Never mind that the senator already has a full agenda on his plate (fixing the economy, as his stated number-one goal, is likely to take awhile), these groups are not holding back in their demands for the incoming president.
“While [Sen. Obama’s advisers are] busy trying to lower expectations for a 100-day agenda, we prefer to raise them,” admitted Wayne Crews in his own list to the senator, submitted as vice president for policy for the Competitive Enterprise Institute, a group promoting free markets and limited government. Among CEI’s 42 requests are a rollback of the Sarbanes-Oxley Act, which it calls “overly aggressive”; extending stock options to more workers; a definition of “corporate social responsibility”; changes in labor regulations; and encouragement of “innovation in credit availability.”
Indeed, business-related requests for Sen. Obama range from broad appeals for things already high on his to-do list — such as health-care reform — to niche areas of the corporate world that may be relatively unfamiliar to the senator in his Senate experience so far — such as FAS 157, the Financial Accounting Standard Board’s rule for fair-value measurements.

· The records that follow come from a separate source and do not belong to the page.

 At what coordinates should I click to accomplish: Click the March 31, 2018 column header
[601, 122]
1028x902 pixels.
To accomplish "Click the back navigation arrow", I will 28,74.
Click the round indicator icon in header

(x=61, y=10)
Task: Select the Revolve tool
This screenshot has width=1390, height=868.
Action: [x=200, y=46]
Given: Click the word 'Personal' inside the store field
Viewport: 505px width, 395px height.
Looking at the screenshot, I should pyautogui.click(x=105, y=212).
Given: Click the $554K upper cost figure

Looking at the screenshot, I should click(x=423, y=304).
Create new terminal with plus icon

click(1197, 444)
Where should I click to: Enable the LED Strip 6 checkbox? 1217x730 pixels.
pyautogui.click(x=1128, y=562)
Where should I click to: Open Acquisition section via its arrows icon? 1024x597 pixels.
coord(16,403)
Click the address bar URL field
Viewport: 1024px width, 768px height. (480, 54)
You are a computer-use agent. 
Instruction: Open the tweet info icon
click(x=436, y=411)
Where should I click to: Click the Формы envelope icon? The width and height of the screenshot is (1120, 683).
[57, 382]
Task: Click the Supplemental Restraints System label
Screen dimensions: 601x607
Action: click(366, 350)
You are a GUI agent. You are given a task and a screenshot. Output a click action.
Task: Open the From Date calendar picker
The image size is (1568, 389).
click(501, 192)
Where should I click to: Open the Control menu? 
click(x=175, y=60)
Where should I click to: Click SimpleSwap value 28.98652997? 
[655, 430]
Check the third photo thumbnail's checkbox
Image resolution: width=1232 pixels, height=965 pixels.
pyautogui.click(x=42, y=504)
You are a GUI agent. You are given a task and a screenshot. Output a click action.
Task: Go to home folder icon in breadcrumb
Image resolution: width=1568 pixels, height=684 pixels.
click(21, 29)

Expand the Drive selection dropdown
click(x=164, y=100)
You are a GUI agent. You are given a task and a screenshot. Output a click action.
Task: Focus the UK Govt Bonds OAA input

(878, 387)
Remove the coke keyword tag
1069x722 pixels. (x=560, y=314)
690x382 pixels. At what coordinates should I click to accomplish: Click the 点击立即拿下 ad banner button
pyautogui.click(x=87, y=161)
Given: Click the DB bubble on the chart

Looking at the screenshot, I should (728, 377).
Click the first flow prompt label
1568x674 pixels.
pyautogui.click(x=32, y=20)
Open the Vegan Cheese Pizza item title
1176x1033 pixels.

Many of the demands claim that they fit into Sen. Obama’s economic agenda, because they seek to help turn the financial markets around. William Isaac, a former FDIC chairman, recently told Accountancy Age that the senator should wipe out fair-value accounting immediately. An outspoken opponent of FAS 157, Isaac blames the financial crisis on the two-year-old standard that explains how companies should measure financial assets and liabilities that have been marked to market. “If I were President-elect Obama, I would make that my first order of business – even before I took office,” he told the UK publication. “Then we could look at other issues.”
Taking a more collective, bipartisan view is the unlikely partnership between AARP, the Business Roundtable, National Federation of Independent Businesses, and the Service Employees International Union (SEIU). The groups recently sent a joint letter to Obama asking him to address changes to the U.S. health-care system during his first weeks in office.
Other groups looking out for various business interests have been more subdued in asking the president-elect for specific reforms. Soon after last week’s election, Financial Executives International requested that both he and the new Congress “work closely with the financial community to develop policies which promote consumer and market confidence, increased capital investment, economic growth and stability, and job creation.”
To be sure, there are far more demands on Sen. Obama’s agenda than can be honored. And not everyone agrees on what his priorities should be. Acting comptroller general Gene Dodaro tried to help the president-elect prioritize through a list of “urgent issues” outlined in a Nov. 6 letter. Among them are military affairs, the country’s security, food safety, oversight of financial institutions, the retirement of the space shuttle, and the transition to all-digital TV broadcasting.